I am concerned that many of these people will be placed in ICE detention centers which will spur the opening of numerous large detention centers across the United States. In addition, most likely these immigration detention centers will be privately-run facilities, as the government does not have the budget to otherwise implement such a plan (Congress controls the budget, not the President), and this is where my biggest concern lies.

I have always been against for-profit prisons. These prisons make money like any other for-profit entity, by always looking to cut costs and maintain a steady stream of clientele (i.e., returning customers). In this situation, that means decreasing living conditions to arguably minimal legal standards for prisons, a lack of transparency and public accountability, and an interest in keeping individuals locked up.

The conditions in many of these for-profit prisons are so deplorable in fact, that about 2 months ago the U.S. Justice Department announced that it was terminating contracts with private prisons due to fact that the prisoner conditions were so sub-standard that riots were breaking out in response to this and to the high number of assaults and suspicious deaths that were taking place.

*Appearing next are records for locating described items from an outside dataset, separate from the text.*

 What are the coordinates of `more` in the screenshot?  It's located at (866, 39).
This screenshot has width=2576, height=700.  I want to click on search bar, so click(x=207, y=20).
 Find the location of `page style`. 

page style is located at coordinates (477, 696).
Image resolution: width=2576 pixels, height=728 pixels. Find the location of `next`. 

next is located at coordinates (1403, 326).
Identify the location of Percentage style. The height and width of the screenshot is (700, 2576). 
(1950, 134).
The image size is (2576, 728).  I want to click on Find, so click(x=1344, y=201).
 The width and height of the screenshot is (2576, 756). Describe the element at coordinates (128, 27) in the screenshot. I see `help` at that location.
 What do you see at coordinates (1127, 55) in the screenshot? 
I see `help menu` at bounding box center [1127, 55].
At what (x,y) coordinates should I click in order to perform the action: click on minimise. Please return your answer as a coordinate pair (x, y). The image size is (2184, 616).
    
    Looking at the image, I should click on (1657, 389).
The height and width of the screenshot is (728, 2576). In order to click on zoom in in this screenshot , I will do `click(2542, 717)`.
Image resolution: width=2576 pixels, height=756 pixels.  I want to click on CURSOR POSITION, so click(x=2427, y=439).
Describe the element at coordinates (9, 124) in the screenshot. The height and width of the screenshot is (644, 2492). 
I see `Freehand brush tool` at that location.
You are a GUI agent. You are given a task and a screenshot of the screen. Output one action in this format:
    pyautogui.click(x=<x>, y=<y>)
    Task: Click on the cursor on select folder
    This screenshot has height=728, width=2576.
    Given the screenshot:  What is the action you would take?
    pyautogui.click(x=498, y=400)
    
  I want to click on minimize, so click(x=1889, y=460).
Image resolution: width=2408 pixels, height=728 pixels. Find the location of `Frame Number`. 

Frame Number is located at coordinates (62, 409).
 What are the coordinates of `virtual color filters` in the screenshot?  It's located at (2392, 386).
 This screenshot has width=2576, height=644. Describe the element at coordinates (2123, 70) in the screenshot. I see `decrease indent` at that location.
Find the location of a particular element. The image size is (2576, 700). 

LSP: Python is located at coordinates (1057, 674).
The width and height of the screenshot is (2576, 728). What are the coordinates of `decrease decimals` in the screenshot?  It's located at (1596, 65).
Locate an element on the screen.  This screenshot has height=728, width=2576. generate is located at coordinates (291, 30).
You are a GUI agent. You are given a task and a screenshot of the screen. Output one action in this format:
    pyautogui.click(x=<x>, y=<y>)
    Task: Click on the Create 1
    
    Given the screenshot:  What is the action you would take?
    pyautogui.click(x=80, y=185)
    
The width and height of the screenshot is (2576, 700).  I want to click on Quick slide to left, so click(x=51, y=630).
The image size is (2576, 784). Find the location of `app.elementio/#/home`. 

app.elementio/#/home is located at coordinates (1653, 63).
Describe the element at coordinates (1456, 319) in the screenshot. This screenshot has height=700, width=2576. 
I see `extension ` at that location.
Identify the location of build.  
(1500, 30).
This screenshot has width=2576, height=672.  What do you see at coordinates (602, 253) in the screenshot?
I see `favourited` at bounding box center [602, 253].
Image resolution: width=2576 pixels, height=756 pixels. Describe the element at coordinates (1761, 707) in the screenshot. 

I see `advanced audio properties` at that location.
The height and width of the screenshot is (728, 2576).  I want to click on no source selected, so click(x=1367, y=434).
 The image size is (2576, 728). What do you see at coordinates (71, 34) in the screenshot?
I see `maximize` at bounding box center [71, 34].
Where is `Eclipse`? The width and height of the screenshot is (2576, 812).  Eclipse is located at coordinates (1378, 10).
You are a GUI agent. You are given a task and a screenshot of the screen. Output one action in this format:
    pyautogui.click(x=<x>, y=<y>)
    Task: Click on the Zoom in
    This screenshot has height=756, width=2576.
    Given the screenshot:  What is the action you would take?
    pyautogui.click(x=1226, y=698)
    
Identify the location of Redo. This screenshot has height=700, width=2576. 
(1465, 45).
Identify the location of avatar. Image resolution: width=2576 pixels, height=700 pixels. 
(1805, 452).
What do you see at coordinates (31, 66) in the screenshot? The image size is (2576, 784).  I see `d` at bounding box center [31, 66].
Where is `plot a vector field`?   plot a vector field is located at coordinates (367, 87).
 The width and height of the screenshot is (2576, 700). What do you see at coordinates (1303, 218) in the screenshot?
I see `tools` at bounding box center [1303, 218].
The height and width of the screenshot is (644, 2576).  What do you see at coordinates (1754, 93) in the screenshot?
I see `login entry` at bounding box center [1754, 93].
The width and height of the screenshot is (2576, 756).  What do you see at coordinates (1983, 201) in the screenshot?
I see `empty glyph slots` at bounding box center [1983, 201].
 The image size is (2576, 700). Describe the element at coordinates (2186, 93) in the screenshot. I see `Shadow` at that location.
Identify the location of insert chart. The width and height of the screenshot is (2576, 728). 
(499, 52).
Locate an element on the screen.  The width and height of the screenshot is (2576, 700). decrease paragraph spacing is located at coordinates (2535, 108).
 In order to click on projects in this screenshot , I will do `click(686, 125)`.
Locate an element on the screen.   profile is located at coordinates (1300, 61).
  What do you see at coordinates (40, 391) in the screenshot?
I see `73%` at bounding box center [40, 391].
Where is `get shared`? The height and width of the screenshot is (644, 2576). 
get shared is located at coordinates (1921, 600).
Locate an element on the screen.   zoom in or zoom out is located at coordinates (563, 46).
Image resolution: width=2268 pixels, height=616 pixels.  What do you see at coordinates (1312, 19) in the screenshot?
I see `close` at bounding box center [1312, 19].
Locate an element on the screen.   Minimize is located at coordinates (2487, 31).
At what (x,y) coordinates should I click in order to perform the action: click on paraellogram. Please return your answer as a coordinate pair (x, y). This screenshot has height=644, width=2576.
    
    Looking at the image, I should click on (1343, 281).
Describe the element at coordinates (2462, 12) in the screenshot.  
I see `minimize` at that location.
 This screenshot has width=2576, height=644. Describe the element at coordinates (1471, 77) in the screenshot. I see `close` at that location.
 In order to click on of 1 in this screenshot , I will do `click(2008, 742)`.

Despite the numerous accounts of the atrocities that have taken place in these for-profit prisons, ICE just announced that it has entered into a contract with one of the worst facilities on this list to house undocumented immigrants and is in the process of making agreements with at least 2 more of these facilities.

We cannot be naive here. For-profit prisons operate to make money and that will not change simply because the detainees are illegal immigrants as oppose to criminal offenders. The same deplorable healthcare and living conditions are certain to continue despite the change in detainee population, inviting the likelihood of severe human rights violations of millions of individuals being held not as criminals, but as immigration violaters.